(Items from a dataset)
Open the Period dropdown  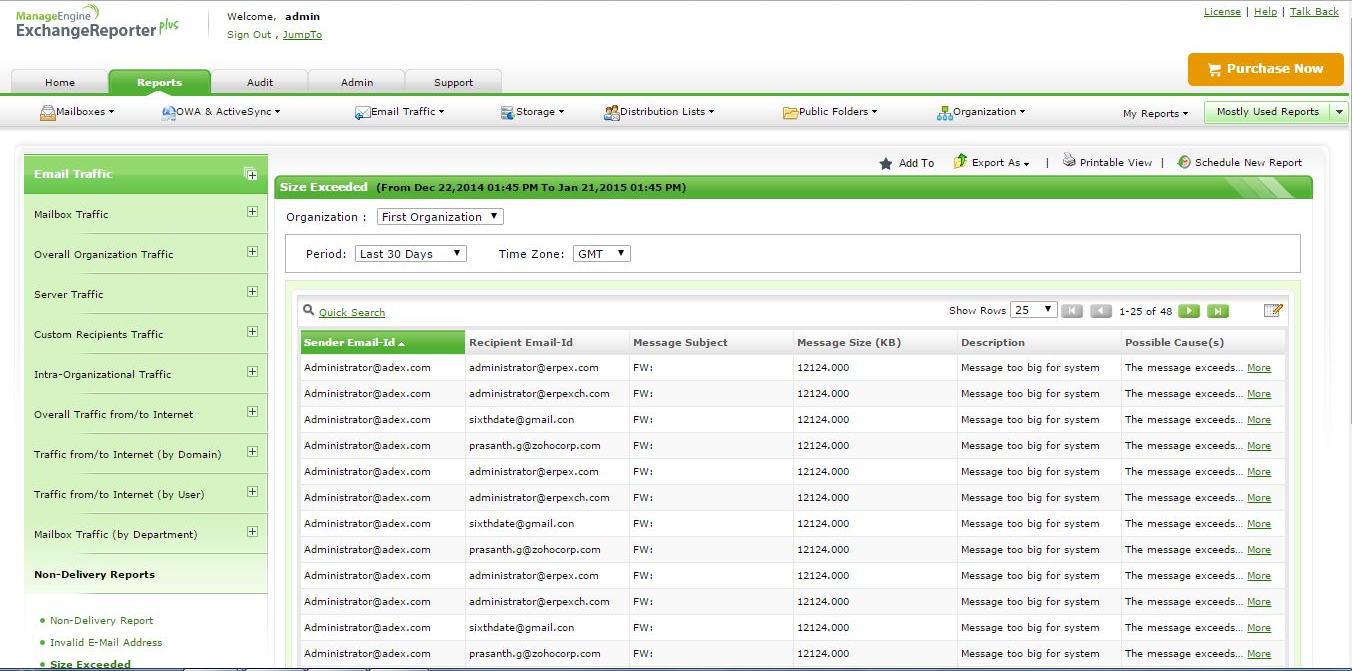coord(410,254)
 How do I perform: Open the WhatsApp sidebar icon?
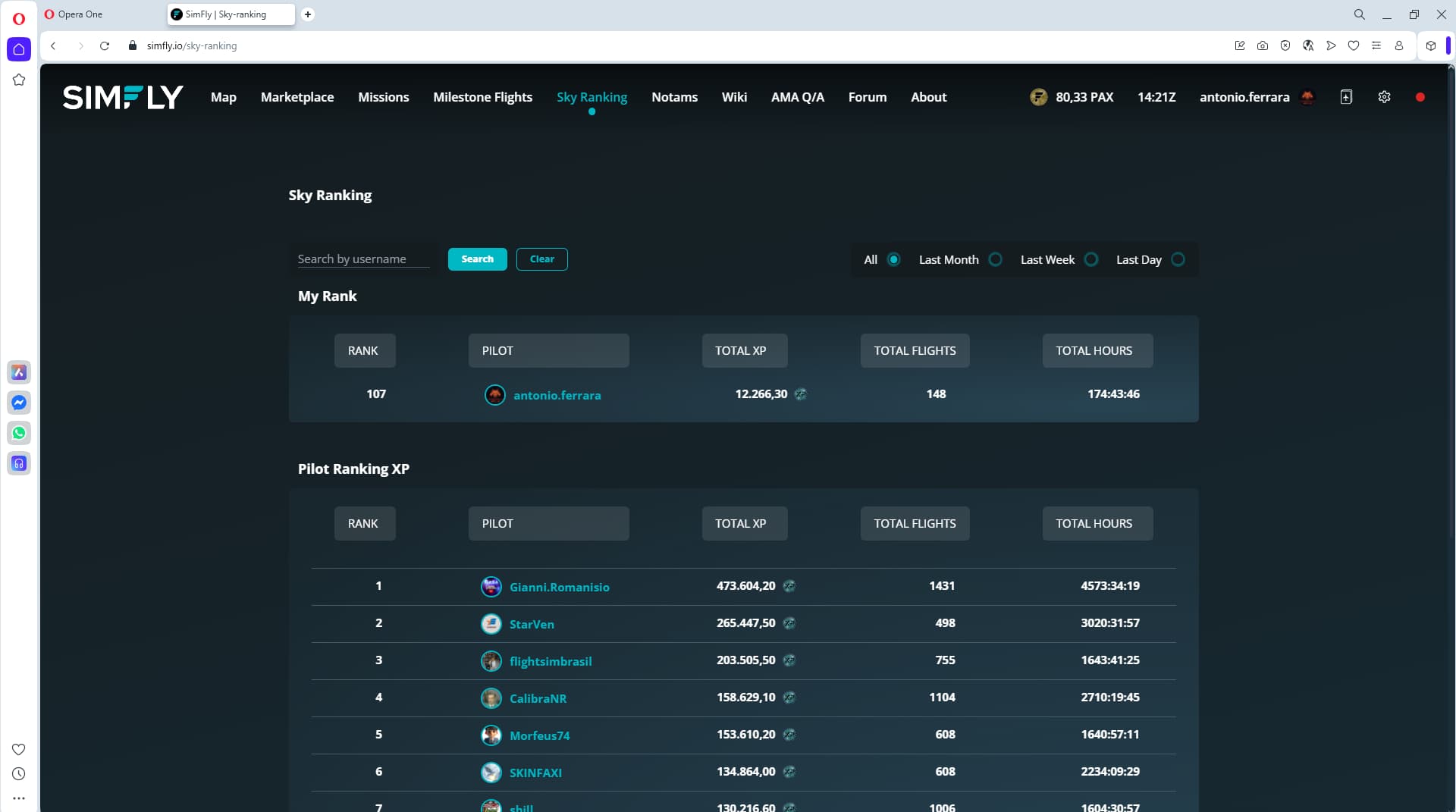(19, 433)
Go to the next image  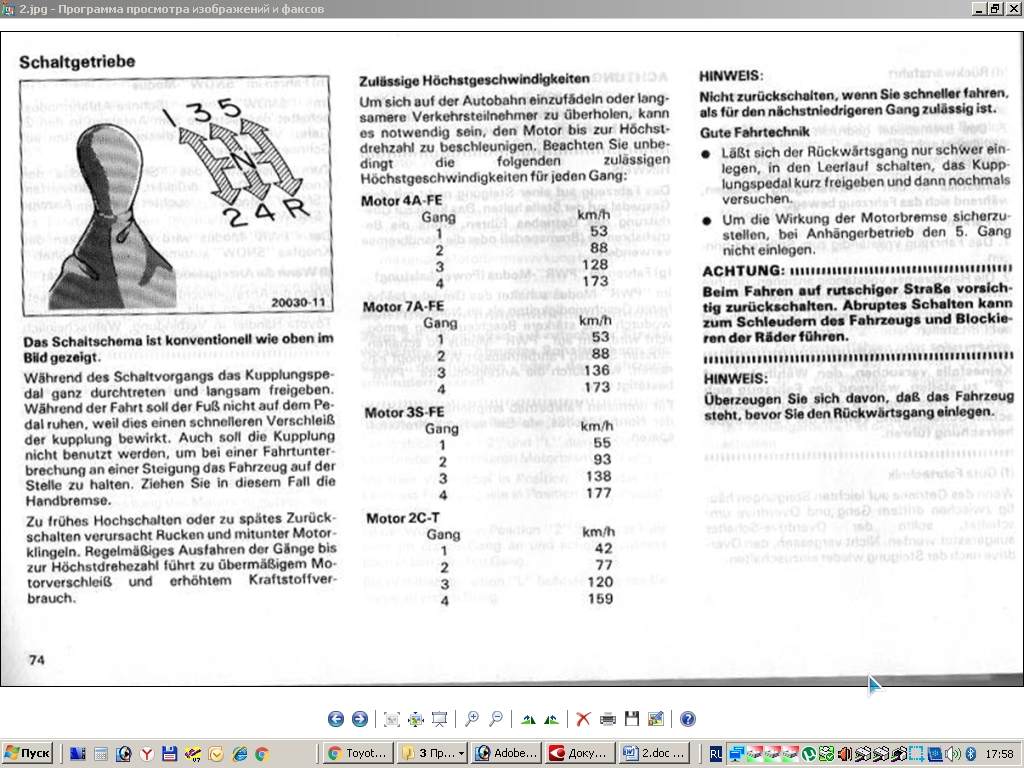click(x=359, y=719)
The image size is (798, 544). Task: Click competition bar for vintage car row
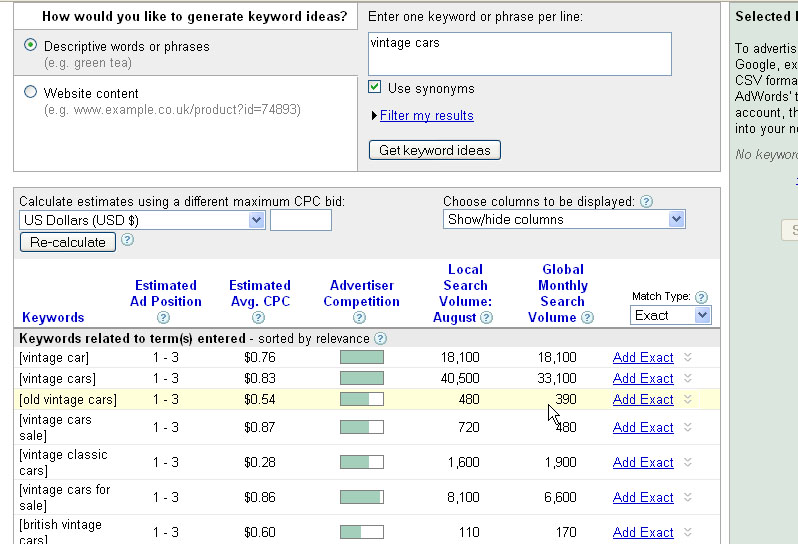(361, 357)
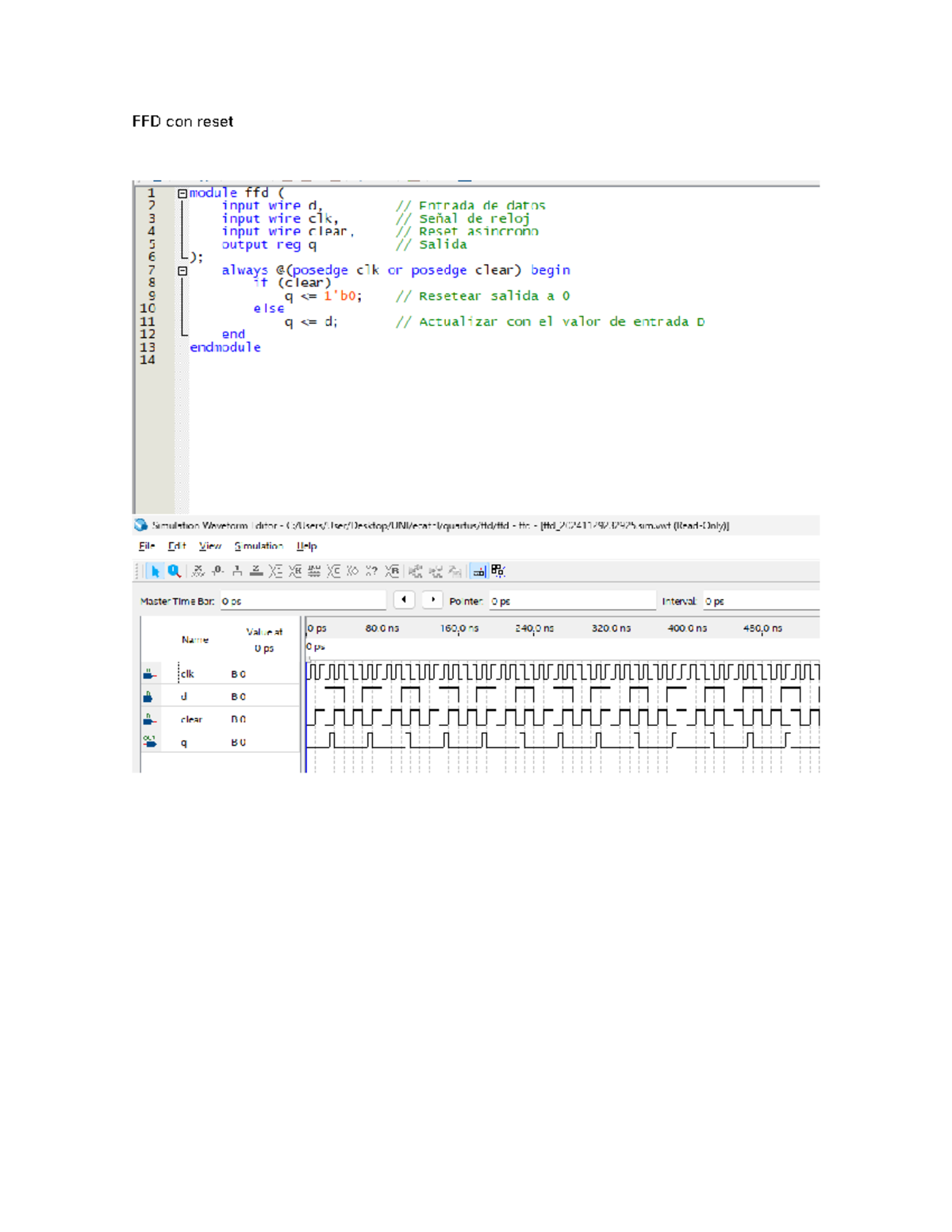Open the Simulation menu
The width and height of the screenshot is (952, 1232).
[x=259, y=547]
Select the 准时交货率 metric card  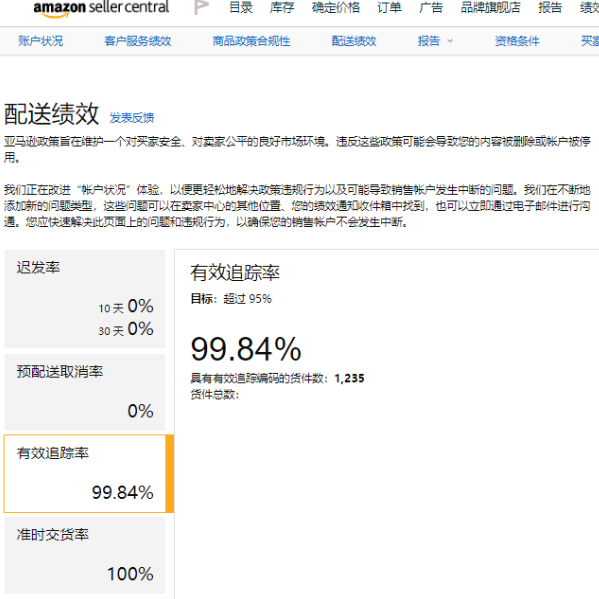(x=85, y=555)
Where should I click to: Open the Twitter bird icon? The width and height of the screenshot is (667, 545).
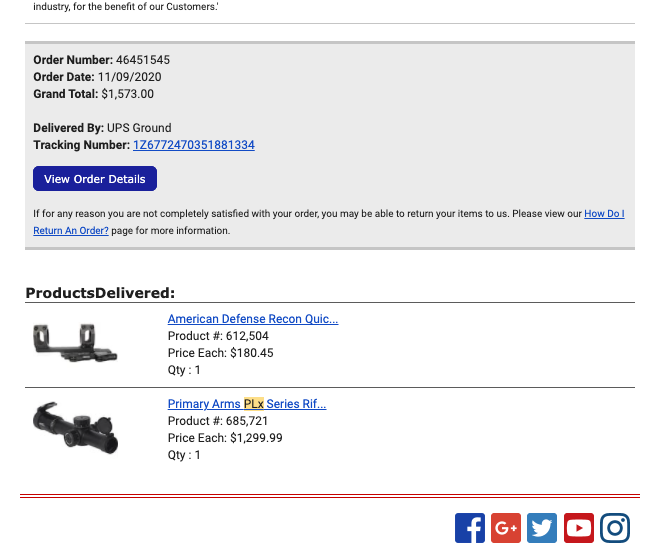point(542,528)
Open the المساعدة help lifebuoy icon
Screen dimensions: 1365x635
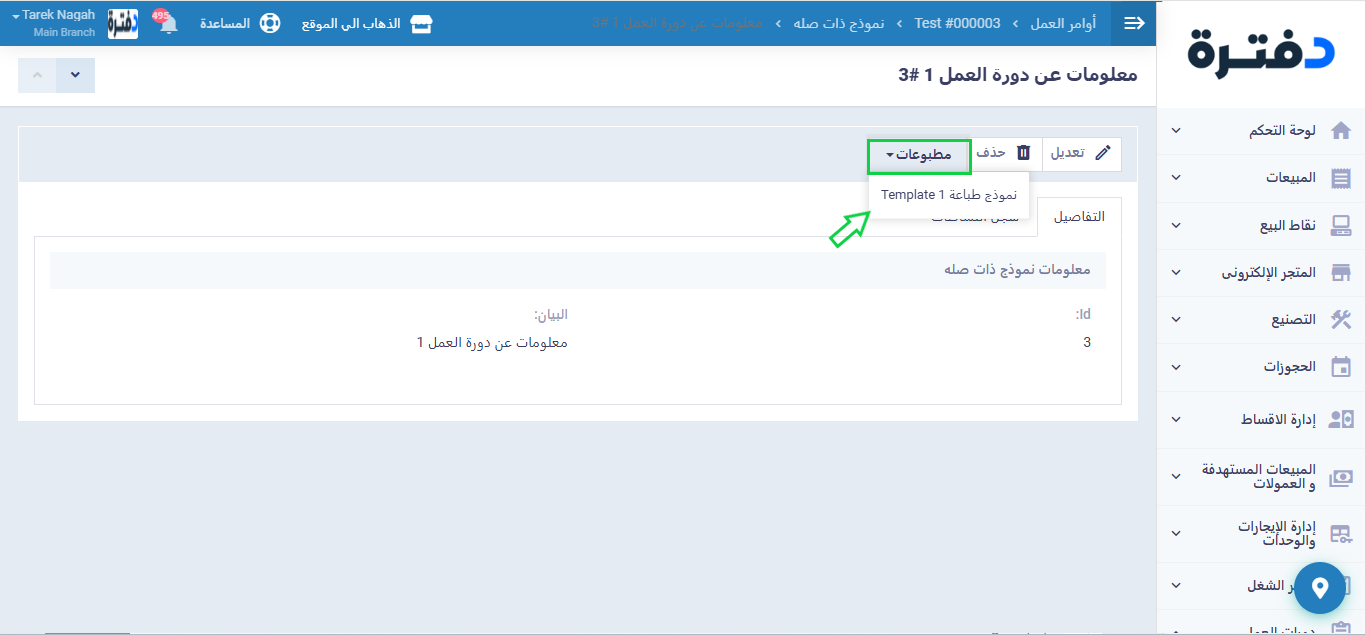coord(270,23)
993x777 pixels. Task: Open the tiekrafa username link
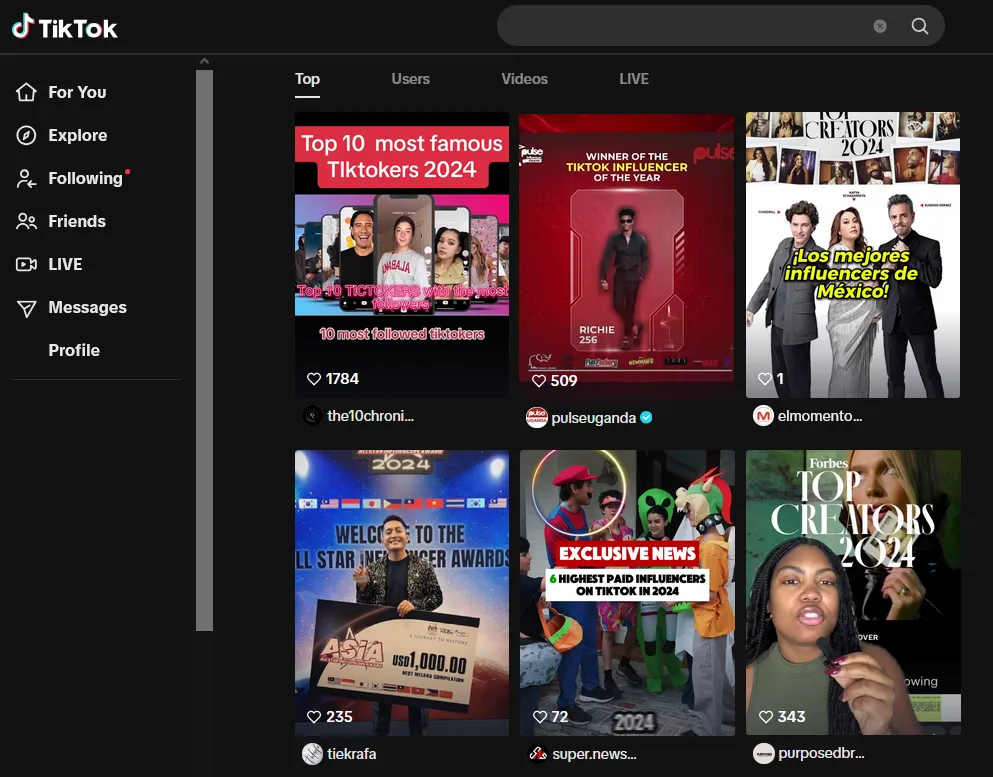[x=351, y=754]
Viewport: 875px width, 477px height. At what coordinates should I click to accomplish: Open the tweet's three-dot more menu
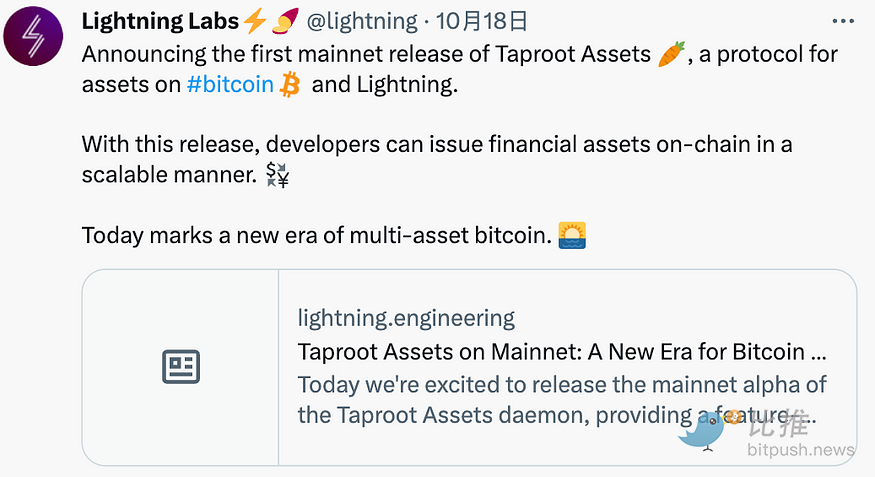click(x=843, y=21)
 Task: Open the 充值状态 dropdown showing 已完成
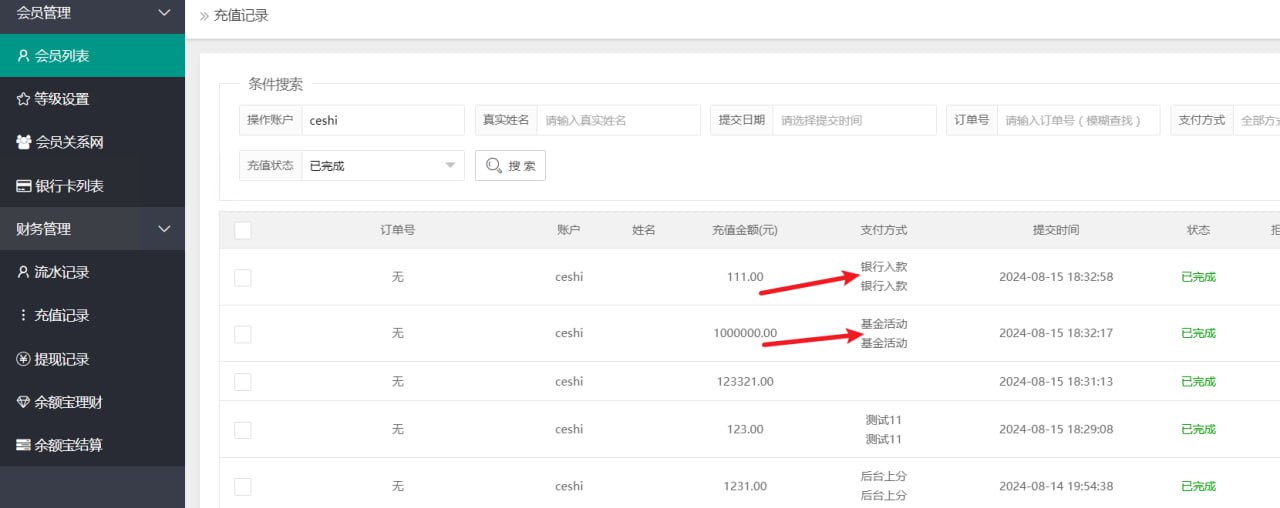coord(382,166)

**TASK BRIEF:** For this exercise, the lines from the one containing "Where should I" through the last line of the entries above are to be output exactly, both included, and pictures are skipped.

**ANSWER TO THIS TASK:**
Where should I click to: Open the Twitter bird icon? The width and height of the screenshot is (667, 545).
point(542,528)
Open the المساعدة help lifebuoy icon
Screen dimensions: 1365x635
coord(270,23)
993x777 pixels. Task: Open the tiekrafa username link
[x=351, y=754]
Viewport: 875px width, 477px height. At what coordinates should I click to accomplish: Open the tweet's three-dot more menu
click(x=843, y=21)
 Task: Open the 充值状态 dropdown showing 已完成
coord(382,166)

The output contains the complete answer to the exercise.